**Set exercise:**
Report each line of the rows below that contains the word "Open", copying every such line in full.

**Listed records:**
>>>>>

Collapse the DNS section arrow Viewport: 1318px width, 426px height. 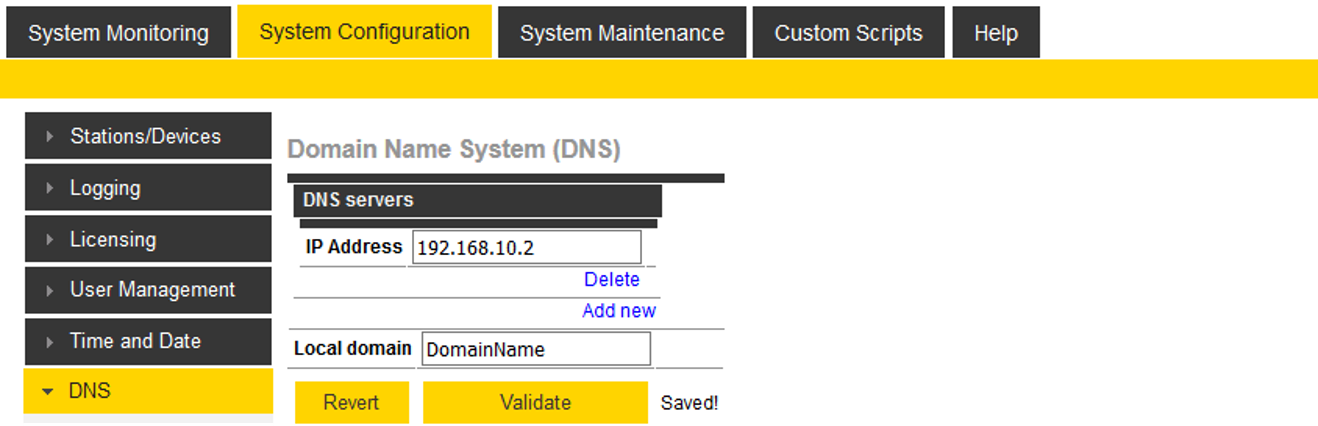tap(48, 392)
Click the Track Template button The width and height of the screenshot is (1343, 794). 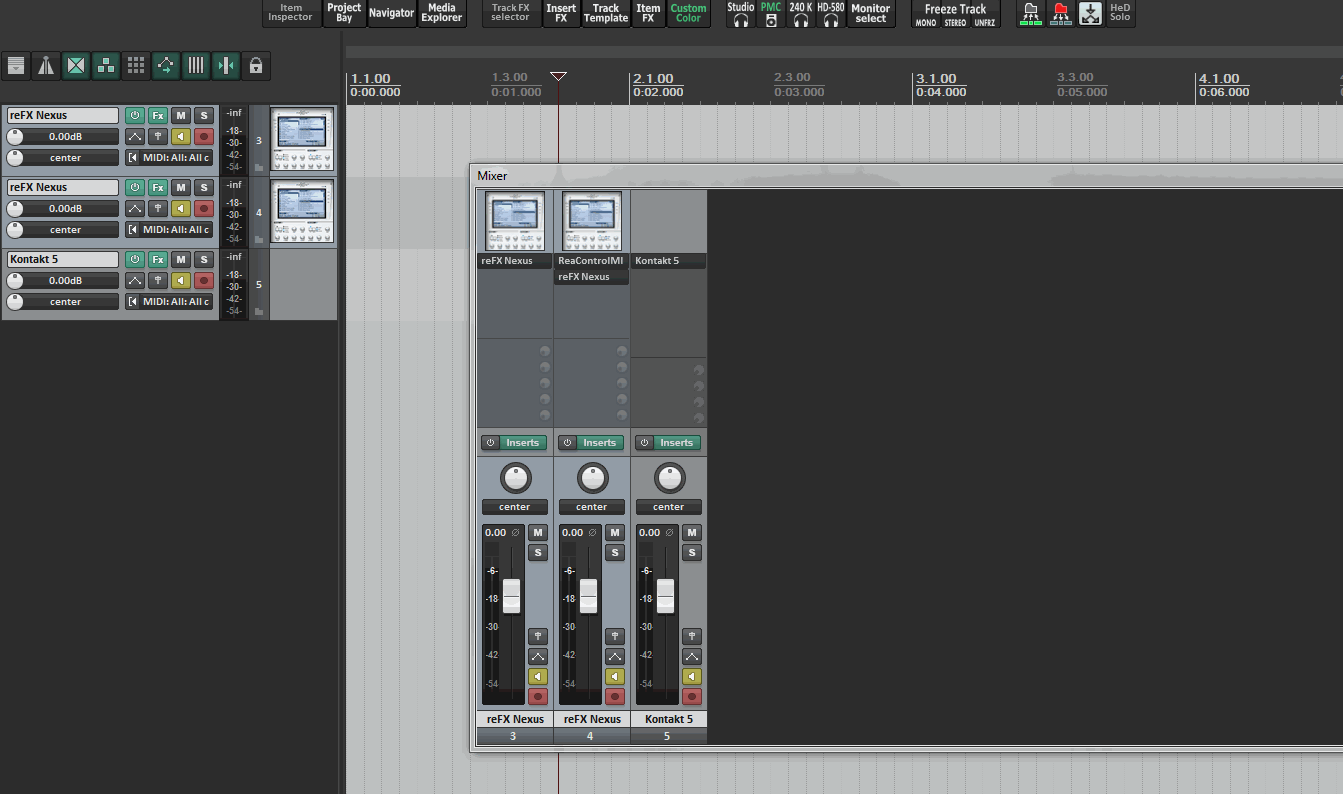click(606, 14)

<<<<<
>>>>>

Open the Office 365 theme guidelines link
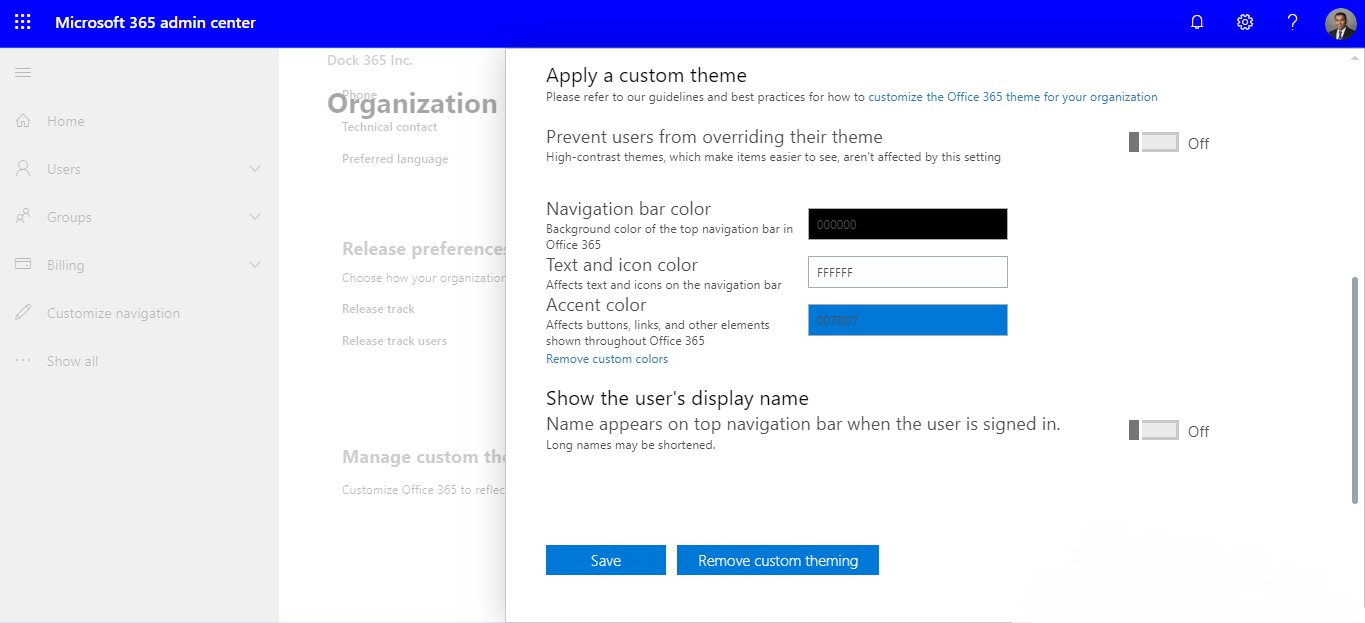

<<<<<
>>>>>

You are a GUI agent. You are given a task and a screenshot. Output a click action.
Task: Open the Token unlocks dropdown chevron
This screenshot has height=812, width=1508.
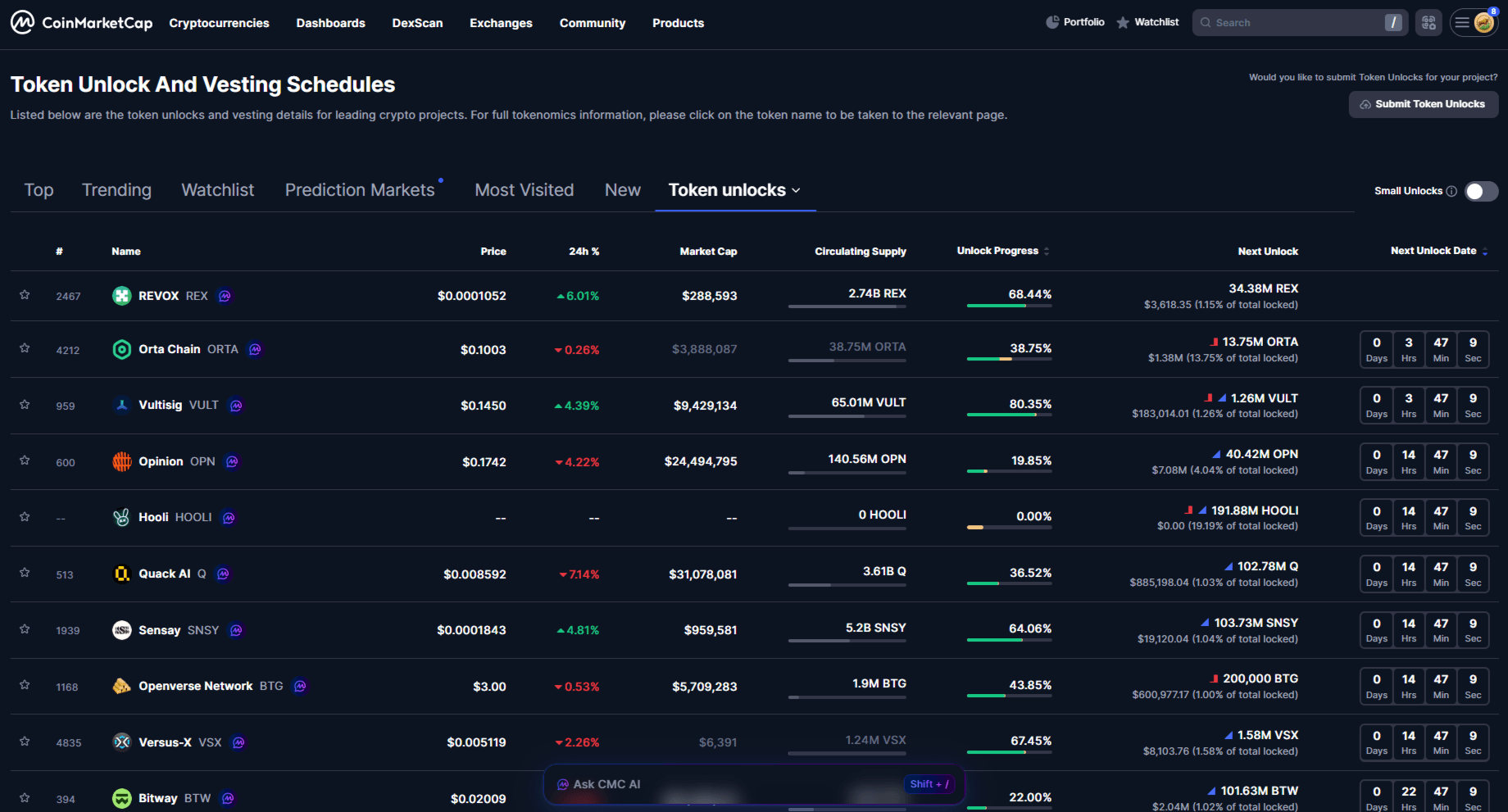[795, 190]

<<<<<

**Complete answer:**
Open the Office 365 theme guidelines link
Task: Open the Token unlocks dropdown chevron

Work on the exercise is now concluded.